Hohes Tempo auf beiden Seiten
Knapp 900 Zuschauer sahen eine von beiden Mannschaften offensiv geführte Partie. Gottschick sorgte bereits nach sieben Minuten für den ersten Jubel im Halberstädter Lager, als er den Ball nach Vorlage von Worbs aus Nahdistanz über die Linie beförderte. Büchler probierte es nach 16 Minuten akrobatisch per Fallrückzieher, der stellte Cottbus-Keeper Gladrow aber vor keine Probleme. Die Germania agierte weiter mit hoher Schlagzahl, verpasste aber bei zwei Schüssen von Worbs, welche knapp am Gehäuse vorbeizischten, das 2:0. Etwas überraschend zappelte der Ball dann aber im Germania-Netz: Nach einem Konter kam Ziane nach weiten Flanke im Strafraum an den Ball und traf aus Nahdistanz (26.). Cottbus blieb weiter gefährlich: Miriuta tauchte aus abseitsverdächtiger Position vor Germania-Torwart Nagel auf, doch der spielte mit und klärte außerhalb des Strafraums. Anschließend gab es einige Unterbrechungen durch Behandlungspausen. So auch kurz vor dem Pausenpfiff, als die Cottbuser Trehkopf und Börner zusammenrauschten. Letzterer musste kurze Zeit später sogar ausgewechselt werden. Dies sorgte für etwas Unordnung bei den Gästen, was Schütze auf Halberstädter Seite zur erneuten Führung per Kopfball nach einer Ecke nutzte.

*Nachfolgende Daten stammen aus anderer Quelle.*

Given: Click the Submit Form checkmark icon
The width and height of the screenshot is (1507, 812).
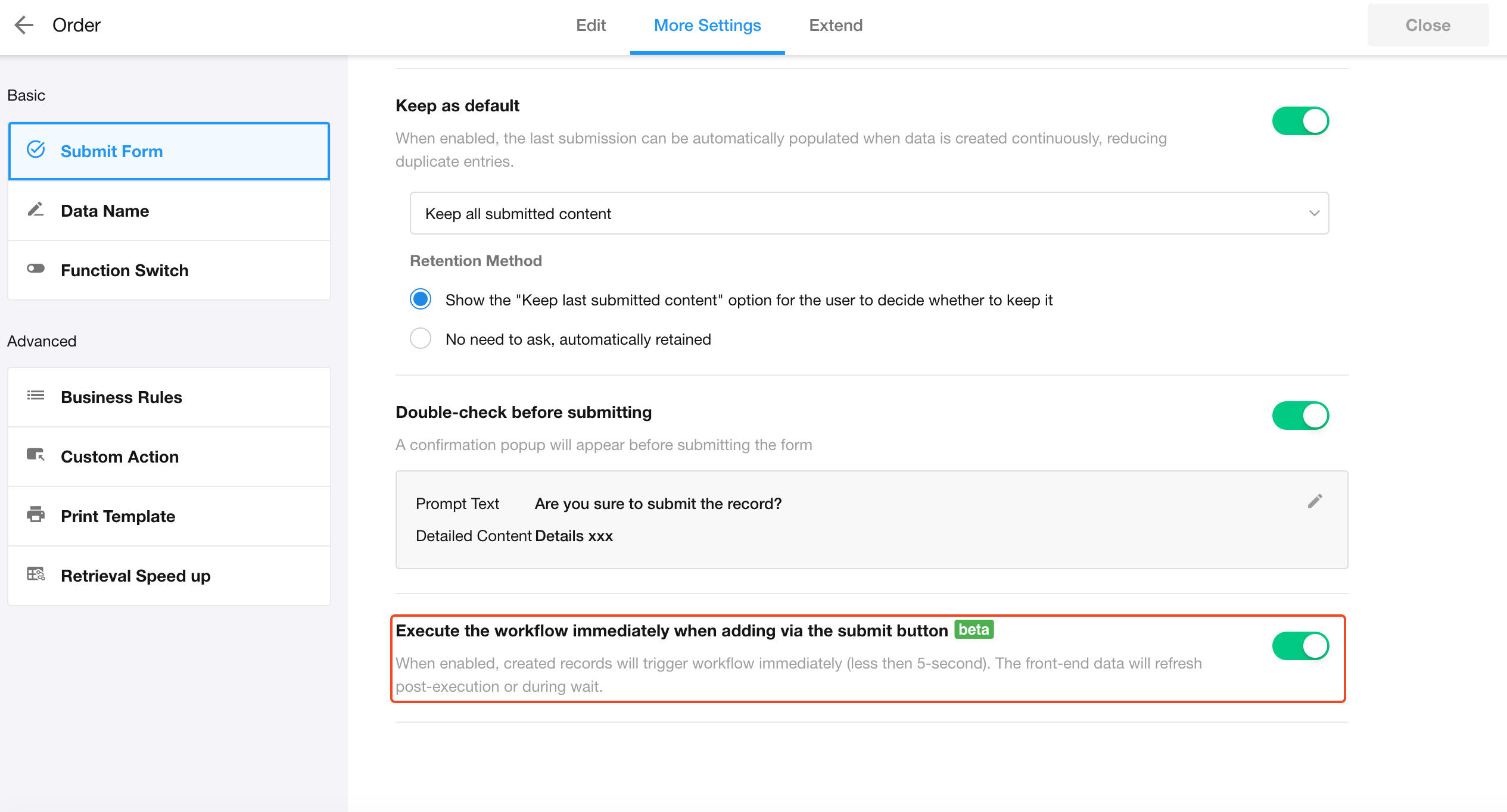Looking at the screenshot, I should pyautogui.click(x=36, y=150).
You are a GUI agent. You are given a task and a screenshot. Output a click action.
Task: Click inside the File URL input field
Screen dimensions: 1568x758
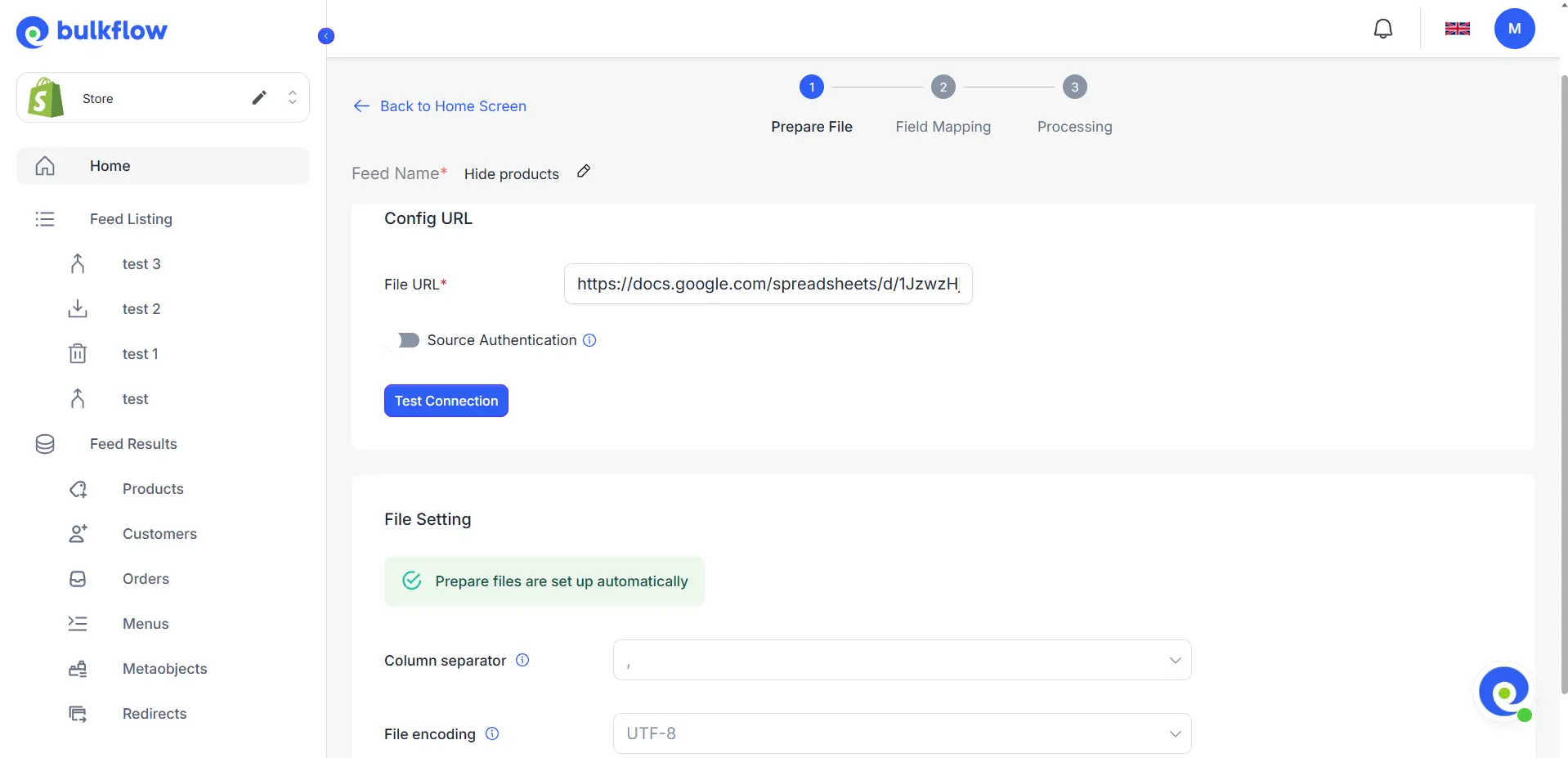[768, 284]
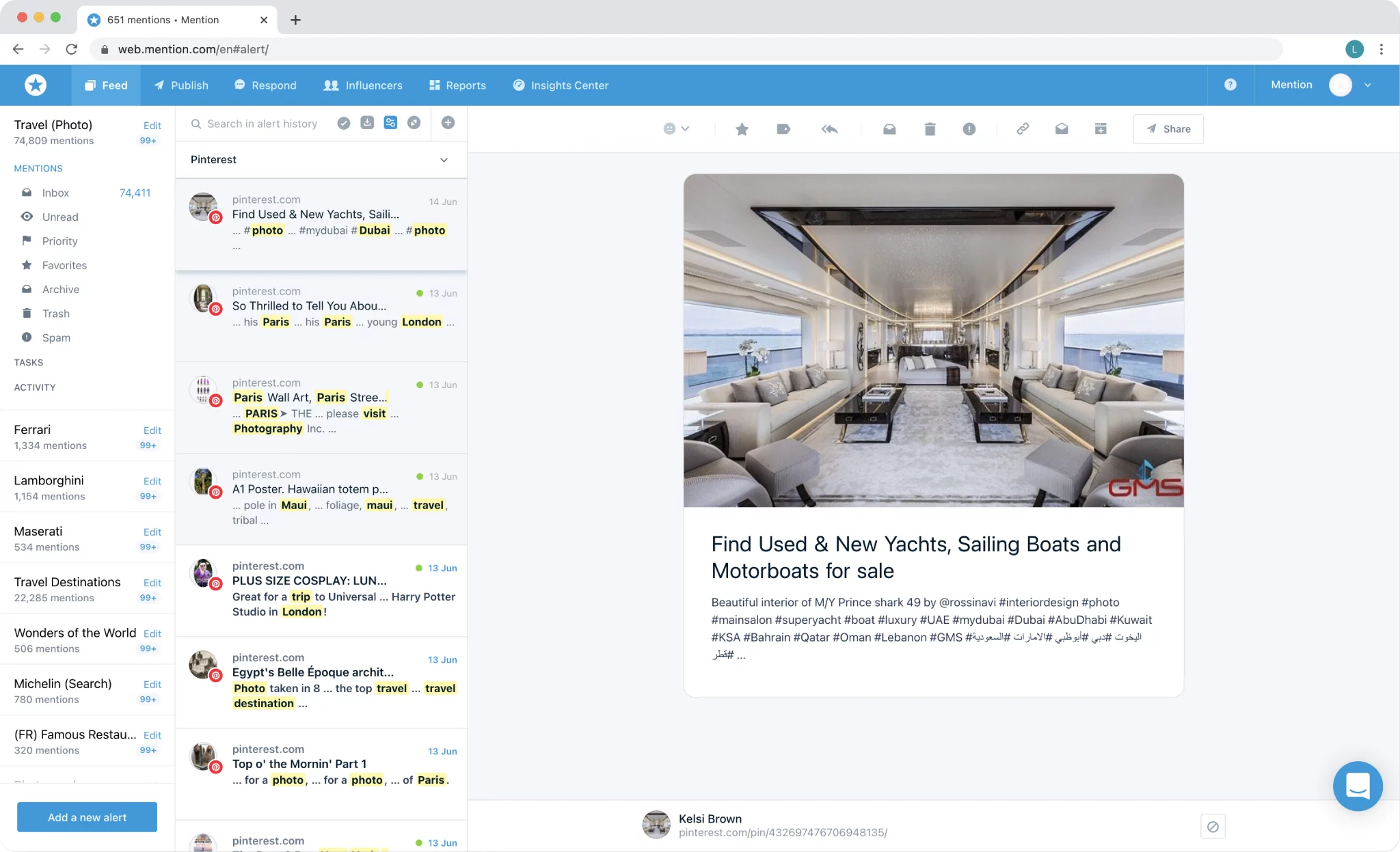Open the Influencers tab
This screenshot has height=852, width=1400.
(363, 85)
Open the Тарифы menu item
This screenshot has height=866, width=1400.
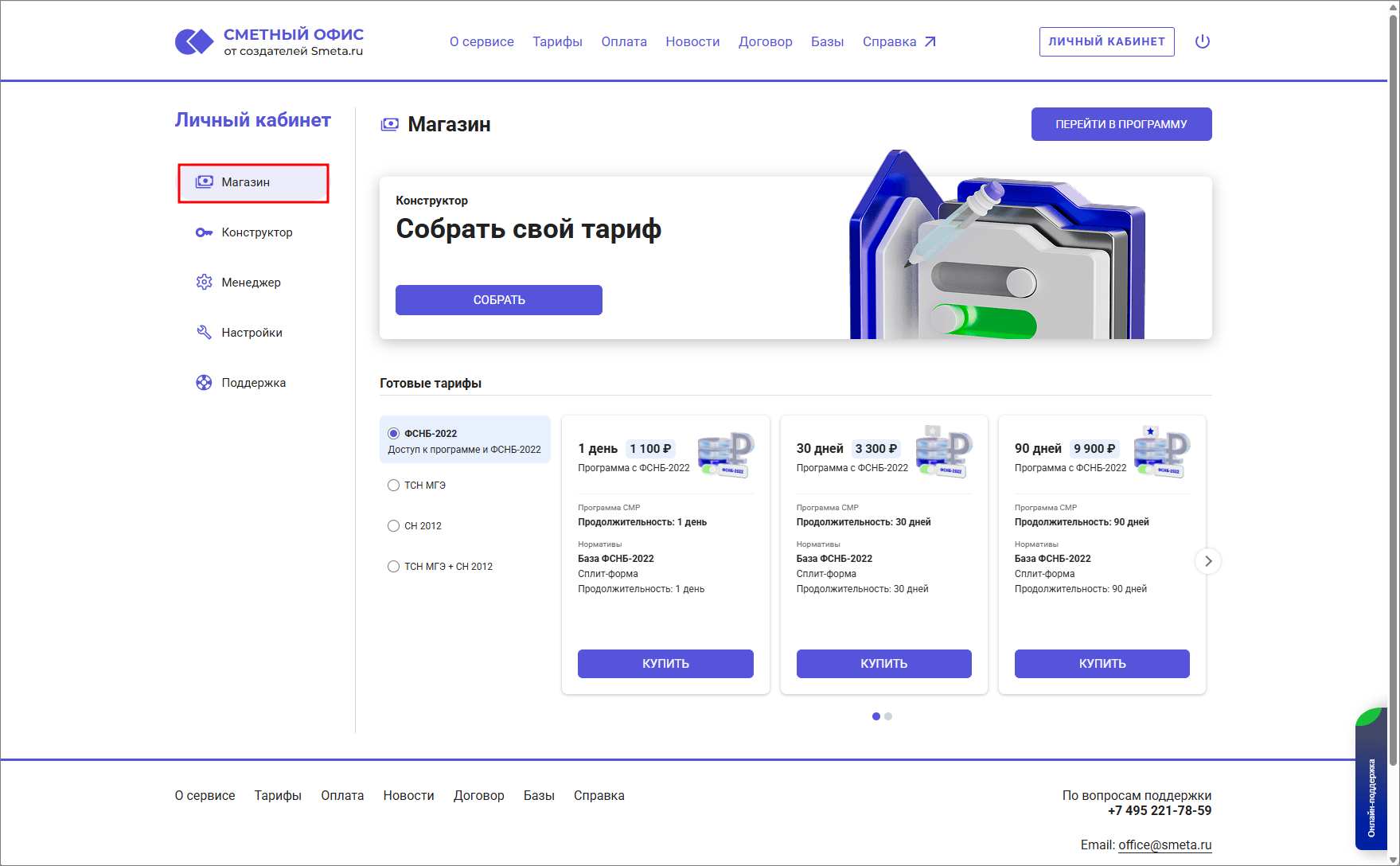click(x=557, y=41)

Halberstadt verteidigt Führung mit Glück und Geschick
Beide Mannschaften kamen unverändert aus der Kabine und machten damit weiter, womit sie aufgehört hatten: Mit offensivem Fußball. Die Torabschlüsse stellten jedoch beide aufmerksam agierenden Torhüter vor nicht allzu große Probleme. Nach etwa einer Stunde übernahm Cottbus die Initiative und hielt den Ball vom eigenen Strafraum weg. Halberstadt tat von nun an sehr wenig für das eigene Spiel und ließ die Lausitzer immer mehr zum Zug kommen. Einzig Gottschick suchte mit einem Schuss aus neun Metern nach Zuspiel vom eingewechselten Krontiris den Torabschluss, den Gladrow im Energie-Tor aber sicher parierte. Nach 78 Minuten hatte Cottbus die beste Möglichkeit zum Ausgleich, als Mihm schneller als die gesamte Germania-Abwehr war und per Flachschuss aus gut zehn Metern an Nagel scheiterte. Die Gäste drückten weiter auf den Ausgleich, ließen in der Endphase aber die letzte Konsequenz und Torgefahr vermissen. Damit rettete Halberstadt den Sieg mit Glück und Geschick über die Zeit und kletterte auf Tabellenrang drei.
Trainerstimmen
Vasile Miriuta (Cottbus): "Halberstadt hat sehr aggressiv begonnen und ist verdient in Führung gegangen. Meine Mannschaft hat aber Moral gezeigt und ist mit dem Ausgleich zurückgekommen. Schade, dass Fehler von zwei Routiniers uns noch vor der Halbzeit zurückgeworfen haben. Ich denke, wir waren in der zweiten Halbzeit phasenweise sogar besser und hätten durchaus noch den Ausgleich schaffen können. Aber die junge Mannschaft befindet sich noch in einem Lernprozess und muss auch durch solche Situationen durch."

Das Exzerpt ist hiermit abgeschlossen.